* ОТРЫВОК *
Ценителям и знатокам французской литературы Жана Ануя лишний раз представлять не нужно. Ещё при жизни его, автора таких хрестоматийных пьес, как «Пассажир без багажа», «Подвал», «Ромео и Жанетта» и многих других, зачисляли в пантеон величайших драматургов Франции, ставя в один ряд с Корнелем, Расином и Мольером. Сам Ануй, правда, как представляется, был о себе куда более скромного мнения, и скорее зачислял себя в штат театральных ремесленников. Он говорил следующее: «Дело чести драматурга – поставлять пьесы. Прежде всего мы обязаны думать о том, что актерам надо каждый вечер играть для публики, которая приходит в театр, чтобы забыть о своих невзгодах и смерти. А если какая-нибудь из них окажется вдруг шедевром — что ж, тем лучше!». Настоящий, хороший драматург, по его мнению, «мастерит диалоги, как другие мастерят стулья». Конечно, как всякий художник, он накладывает на произведения свою печать, но в его первоочередные задачи не входит раскрывать в них свою душу, излагать и выставлять на всеобщее обозрение свои политические, религиозные, метафизические и иные воззрения. Это ненужно и вторично.
Жан Ануй – едва ли не уникальный пример писателя, который на своём творчеством пути изначально выбрал узкий профиль драматурга и следовал ему до конца, не отвлекаясь ни на что другое. Ануй никогда, даже в детстве, не писал ни рассказов, ни повестей, ни стихов. Для него не существовало ничего, кроме театральной сцены, и на этом поприще он добился феноменальных успехов. Тесно связанное с национальными традициями, творчество Ануя стало значительным явлением мировой театральной культуры. Ярко индивидуальное, отмеченное неповторимым своеобразием, оно выразило некоторые существенные особенности европейской драмы XX века.

* ПИСЬМЕННОЕ ЗАДАНИЕ 1 *
Верните все строки, в которых встречается слово «header»; регистр букв учитывается.
Отрывок и строки представляют собой два отдельных, никак не связанных материала.

* МАТЕРИАЛ *
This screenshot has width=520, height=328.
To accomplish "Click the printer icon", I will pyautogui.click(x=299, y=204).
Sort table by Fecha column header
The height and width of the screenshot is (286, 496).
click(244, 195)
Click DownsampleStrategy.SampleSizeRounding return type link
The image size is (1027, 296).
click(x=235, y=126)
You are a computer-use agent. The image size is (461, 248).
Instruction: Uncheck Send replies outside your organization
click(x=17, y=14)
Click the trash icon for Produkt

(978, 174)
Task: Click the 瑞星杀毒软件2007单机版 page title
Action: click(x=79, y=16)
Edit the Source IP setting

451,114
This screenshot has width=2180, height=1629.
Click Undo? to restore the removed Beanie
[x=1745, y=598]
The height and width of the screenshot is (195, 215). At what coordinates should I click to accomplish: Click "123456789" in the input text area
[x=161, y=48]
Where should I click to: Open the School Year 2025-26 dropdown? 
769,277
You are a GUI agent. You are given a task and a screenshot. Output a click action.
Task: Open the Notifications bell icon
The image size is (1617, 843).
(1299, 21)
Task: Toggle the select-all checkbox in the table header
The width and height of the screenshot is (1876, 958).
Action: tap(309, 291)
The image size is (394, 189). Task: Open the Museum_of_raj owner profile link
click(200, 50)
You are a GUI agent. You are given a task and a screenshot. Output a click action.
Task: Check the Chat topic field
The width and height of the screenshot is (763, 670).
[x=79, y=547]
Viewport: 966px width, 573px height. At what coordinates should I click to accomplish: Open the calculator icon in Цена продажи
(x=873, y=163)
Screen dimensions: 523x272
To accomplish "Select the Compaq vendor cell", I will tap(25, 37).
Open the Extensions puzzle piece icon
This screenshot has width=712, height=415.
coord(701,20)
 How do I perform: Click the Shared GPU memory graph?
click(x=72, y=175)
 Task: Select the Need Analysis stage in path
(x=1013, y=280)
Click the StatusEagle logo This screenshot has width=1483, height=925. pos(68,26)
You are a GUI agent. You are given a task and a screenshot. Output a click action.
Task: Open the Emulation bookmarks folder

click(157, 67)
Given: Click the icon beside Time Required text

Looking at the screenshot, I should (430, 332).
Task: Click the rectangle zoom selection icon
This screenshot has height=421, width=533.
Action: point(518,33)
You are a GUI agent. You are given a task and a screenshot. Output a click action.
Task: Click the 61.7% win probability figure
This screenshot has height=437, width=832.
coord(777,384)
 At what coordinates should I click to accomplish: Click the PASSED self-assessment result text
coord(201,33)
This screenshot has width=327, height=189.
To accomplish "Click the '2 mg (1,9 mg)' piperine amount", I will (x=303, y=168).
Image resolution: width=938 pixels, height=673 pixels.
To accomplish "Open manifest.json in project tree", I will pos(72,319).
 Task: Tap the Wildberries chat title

* ПИСЬМЕННОЕ ЗАДАНИЕ 2 *
Ответьте по отрывку на три вопроса:
(а) С какими драматургами Ануя ставили в один ряд ещё при его жизни?
(б) С чем, по мнению Ануя, хороший драматург сравнивает своё изготовление диалогов?
(в) Чего Ануй никогда не писал, даже в детстве?

* ОТВЕТ К ЗАДАНИЮ 1 *
Sort table by Fecha column header
Task: Toggle the select-all checkbox in the table header

* ОТВЕТ К ЗАДАНИЮ 2 *
(а) Ануя ставили в один ряд с Корнелем, Расином и Мольером.
(б) Хороший драматург мастерит диалоги так, как другие мастерят стулья.
(в) Ануй никогда не писал ни рассказов, ни повестей, ни стихов.